* The problem *
Search the data for the word "computer" and copy every line where it occurs.

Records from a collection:

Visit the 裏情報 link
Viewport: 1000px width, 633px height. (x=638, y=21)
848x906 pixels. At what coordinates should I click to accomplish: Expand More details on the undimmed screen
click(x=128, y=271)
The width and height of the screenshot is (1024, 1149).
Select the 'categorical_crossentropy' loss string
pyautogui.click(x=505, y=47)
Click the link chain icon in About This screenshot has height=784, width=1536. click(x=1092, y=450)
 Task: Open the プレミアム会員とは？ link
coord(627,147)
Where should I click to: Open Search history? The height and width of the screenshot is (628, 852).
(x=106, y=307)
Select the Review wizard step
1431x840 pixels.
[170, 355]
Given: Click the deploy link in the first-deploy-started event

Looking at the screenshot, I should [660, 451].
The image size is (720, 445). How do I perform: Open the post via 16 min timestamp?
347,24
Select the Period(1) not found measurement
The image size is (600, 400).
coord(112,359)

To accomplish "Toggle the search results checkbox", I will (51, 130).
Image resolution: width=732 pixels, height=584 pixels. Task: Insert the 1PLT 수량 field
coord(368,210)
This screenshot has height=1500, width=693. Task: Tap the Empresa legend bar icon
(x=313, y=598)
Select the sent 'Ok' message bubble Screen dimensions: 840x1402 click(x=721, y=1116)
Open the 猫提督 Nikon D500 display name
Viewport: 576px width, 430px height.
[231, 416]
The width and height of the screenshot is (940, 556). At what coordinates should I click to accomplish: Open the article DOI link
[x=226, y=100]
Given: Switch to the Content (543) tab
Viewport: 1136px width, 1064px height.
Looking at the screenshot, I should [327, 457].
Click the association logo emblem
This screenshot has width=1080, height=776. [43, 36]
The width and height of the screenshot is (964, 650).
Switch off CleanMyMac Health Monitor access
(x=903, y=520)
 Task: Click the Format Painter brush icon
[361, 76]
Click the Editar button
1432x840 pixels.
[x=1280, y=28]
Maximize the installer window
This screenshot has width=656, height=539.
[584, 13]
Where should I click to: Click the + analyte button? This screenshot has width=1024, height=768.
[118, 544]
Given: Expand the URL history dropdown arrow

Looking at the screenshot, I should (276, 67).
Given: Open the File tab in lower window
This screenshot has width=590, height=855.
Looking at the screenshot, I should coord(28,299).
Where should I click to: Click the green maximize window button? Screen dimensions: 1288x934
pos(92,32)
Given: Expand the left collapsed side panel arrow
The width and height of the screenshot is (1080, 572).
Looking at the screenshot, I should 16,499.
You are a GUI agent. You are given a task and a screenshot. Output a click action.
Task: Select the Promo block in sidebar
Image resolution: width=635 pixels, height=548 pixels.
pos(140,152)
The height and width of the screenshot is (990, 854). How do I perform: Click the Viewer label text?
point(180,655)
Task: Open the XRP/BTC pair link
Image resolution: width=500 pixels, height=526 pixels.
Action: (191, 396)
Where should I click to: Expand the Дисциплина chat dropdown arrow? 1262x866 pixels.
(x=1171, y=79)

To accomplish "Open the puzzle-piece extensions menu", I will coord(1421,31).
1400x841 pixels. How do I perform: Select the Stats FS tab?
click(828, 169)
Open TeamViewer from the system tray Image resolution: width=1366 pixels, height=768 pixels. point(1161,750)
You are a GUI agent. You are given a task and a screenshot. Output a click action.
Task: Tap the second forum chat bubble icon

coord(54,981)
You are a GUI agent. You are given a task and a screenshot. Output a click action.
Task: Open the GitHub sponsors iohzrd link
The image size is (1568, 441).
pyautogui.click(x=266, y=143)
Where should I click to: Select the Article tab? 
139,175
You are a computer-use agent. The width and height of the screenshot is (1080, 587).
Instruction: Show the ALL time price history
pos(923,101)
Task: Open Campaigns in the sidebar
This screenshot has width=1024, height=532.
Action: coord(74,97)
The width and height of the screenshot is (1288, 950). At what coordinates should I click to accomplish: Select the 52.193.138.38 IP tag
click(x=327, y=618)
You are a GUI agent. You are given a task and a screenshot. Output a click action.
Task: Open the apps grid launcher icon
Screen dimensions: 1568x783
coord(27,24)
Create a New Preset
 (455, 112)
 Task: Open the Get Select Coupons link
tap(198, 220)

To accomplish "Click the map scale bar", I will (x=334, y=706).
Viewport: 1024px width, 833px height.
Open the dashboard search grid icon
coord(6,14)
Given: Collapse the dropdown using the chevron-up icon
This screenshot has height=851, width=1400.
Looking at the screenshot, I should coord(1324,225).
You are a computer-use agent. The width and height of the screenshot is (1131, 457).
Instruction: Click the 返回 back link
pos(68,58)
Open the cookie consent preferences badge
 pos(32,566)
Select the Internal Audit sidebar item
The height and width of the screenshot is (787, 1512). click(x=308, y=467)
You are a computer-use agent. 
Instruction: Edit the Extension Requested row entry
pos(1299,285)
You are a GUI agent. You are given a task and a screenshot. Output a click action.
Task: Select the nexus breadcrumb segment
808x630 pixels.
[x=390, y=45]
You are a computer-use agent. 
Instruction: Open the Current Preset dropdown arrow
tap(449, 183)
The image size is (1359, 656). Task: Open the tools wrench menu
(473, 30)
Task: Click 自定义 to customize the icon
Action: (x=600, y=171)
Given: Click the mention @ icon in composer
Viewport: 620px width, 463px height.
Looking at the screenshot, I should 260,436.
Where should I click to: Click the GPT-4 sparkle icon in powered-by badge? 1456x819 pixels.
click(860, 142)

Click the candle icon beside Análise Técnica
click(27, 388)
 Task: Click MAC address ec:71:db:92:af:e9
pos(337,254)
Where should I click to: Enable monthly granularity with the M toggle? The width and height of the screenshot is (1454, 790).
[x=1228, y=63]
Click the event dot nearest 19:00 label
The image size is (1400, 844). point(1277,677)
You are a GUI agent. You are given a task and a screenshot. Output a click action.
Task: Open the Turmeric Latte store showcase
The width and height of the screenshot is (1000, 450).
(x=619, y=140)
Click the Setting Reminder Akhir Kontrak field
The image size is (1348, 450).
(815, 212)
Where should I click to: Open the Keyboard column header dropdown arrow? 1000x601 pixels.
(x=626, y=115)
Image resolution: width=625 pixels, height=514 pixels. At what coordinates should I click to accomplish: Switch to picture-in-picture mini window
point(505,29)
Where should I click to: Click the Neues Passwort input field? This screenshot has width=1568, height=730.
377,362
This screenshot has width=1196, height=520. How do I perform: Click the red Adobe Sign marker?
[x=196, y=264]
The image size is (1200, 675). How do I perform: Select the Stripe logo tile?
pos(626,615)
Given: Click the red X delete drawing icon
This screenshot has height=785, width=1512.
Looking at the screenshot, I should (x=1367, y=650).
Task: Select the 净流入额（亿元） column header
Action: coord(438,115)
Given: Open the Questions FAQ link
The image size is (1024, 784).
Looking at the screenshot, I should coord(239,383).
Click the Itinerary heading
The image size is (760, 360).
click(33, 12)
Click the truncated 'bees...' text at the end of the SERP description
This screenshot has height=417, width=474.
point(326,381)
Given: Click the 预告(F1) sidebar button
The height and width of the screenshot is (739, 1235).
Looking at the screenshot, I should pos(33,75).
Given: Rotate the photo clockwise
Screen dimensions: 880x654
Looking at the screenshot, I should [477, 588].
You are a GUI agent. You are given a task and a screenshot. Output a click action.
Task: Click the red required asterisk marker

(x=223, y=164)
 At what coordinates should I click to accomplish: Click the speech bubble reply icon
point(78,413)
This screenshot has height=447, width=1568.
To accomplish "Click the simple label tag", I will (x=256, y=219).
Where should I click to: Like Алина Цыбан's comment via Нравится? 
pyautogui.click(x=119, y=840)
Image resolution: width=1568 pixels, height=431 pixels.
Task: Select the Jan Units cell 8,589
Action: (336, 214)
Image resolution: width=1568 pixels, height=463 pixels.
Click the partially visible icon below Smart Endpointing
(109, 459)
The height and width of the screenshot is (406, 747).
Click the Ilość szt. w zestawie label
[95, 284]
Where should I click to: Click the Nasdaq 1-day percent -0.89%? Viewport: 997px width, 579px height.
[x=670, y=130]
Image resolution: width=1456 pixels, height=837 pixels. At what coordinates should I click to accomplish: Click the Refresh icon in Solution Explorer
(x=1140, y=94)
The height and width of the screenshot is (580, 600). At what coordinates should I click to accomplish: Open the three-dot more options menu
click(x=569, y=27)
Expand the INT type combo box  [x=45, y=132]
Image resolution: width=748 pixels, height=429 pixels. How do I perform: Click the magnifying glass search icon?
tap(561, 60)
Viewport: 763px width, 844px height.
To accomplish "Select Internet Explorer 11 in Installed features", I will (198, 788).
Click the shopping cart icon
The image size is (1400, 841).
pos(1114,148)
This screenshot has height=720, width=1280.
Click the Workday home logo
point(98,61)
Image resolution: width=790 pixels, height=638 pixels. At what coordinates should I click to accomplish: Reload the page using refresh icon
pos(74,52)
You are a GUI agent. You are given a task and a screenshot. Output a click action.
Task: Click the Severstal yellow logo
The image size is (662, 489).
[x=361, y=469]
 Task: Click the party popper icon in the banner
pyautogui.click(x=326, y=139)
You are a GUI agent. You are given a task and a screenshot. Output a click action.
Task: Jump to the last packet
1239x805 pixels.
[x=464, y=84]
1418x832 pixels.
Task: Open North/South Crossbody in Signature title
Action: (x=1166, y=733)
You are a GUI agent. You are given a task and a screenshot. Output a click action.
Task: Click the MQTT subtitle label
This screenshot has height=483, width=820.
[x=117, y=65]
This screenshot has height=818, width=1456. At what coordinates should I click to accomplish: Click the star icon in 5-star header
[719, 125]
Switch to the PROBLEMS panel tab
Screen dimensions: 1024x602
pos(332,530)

* Task output *
You are a computer-use agent. The width and height of the screenshot is (1080, 587).
You are a computer-use agent. The width and height of the screenshot is (1131, 457).
You are a computer-use agent. 
You are a computer-use agent. 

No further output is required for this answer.